The Court found his appeal to be frivolous.  So maybe he should try jester rather sovereign.

NEVADA PARTNERS FUND, LLC v. U.S, Cite as 105 AFTR 2d 2010-2133, 04/30/2010


At the October 2, 2001, meeting, Williams and his attorneys met with KPMG agent Donna Bruce, who understood that the purpose of the meeting was to alleviate large gains arising from the B.C. Rogers note exchange, having been informed that the gain would amount to nearly $20,000,000.00. She told Williams that KPMG had been recommending to its clients facing the imminent prospect of large ordinary and capital gains a new strategy to be pursued through an investment advisor experienced in financial structure, hedge funds and more exotic forms of investment designed to provide tax benefits. Bruce named several investment advisors to be considered by Williams, including a hedge fund called Bricolage, LLC, in New York City, an entity owned and managed by one Andrew Beer.

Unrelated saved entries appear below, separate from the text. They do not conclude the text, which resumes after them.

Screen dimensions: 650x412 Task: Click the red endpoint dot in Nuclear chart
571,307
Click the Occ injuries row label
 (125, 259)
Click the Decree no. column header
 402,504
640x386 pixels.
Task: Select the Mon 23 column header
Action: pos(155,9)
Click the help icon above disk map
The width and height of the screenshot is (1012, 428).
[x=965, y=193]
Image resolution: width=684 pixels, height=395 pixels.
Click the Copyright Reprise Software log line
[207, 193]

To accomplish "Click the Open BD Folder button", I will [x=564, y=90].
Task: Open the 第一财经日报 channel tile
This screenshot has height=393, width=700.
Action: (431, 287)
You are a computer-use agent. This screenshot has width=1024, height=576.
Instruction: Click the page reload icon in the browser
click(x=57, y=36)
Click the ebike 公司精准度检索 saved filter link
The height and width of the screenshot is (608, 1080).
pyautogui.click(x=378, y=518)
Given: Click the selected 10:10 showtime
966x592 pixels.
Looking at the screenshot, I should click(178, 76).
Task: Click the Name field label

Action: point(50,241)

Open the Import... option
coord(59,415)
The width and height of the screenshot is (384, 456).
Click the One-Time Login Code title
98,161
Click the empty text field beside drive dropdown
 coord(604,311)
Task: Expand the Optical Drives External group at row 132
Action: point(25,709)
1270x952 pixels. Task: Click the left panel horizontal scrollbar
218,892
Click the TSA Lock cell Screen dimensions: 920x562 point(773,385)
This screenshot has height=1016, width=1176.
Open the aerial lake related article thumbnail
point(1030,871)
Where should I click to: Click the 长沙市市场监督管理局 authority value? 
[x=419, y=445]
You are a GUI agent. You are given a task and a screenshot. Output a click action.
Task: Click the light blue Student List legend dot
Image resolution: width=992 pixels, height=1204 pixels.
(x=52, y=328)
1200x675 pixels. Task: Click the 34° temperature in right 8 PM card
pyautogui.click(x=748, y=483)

Another convoluted KPMG deal that didn’t work out as intended.  I think I’m going to stop studying these things as I might get confused by them.

CCA 201048043

Tentative title was “Say What ?” I really don’t know what they are talking about here.  I suppose if I ran down the references I would have a clue, but I don’t think I’ll bother.  Hope it is nothing important.
UIL No. 6227.00-00
Release Date: 12/03/2010
ID: CCA_2010102109152937
Release Date: 12/3/2010 Office: —————

UILC: 6227.00-00


From: —————————- Sent: Thursday, October 21, 2010 9:15:31 AM To: —————————— Cc: —————- Subject: RE: TEFRA question ————-

Correct. If an NBAP has been issued, then any AAR issues would be resolved in the FPAA and no separate petition of the AARs could be filed. I.R.C. 6228(a)(2)(B). In addition, we cannot issue any affected item notices of deficiency until after the partnership proceeding is complete. GAF v. Commissioner.


EMMANUEL OWENS v. COMMISSIONER OF INTERNAL REVENUE, TC Memo 2010-265

Mr. Owens is a corrections officer in a state system.  The way the judge in this decision kept emphasizing that he had signed one return under pains and penalties or perjury and then an amended return with a significantly different position also under such pains and penalties, I was thinking the judge was hinting that he could end up in a federal facility in a capacity other than as corrections officer.  His original return had $22,921 in unsubstantiated schedule A job related deductions.  The amended return moved them to Schedule C.  They remained unsubstantiated and thus non-deductible.  Fairly typical tax court case, but I found it a little amusing.

Well, I’m back to studying the tax bill.  You won’t be learning about it here unless there is something quirky that is not being heavily noticed.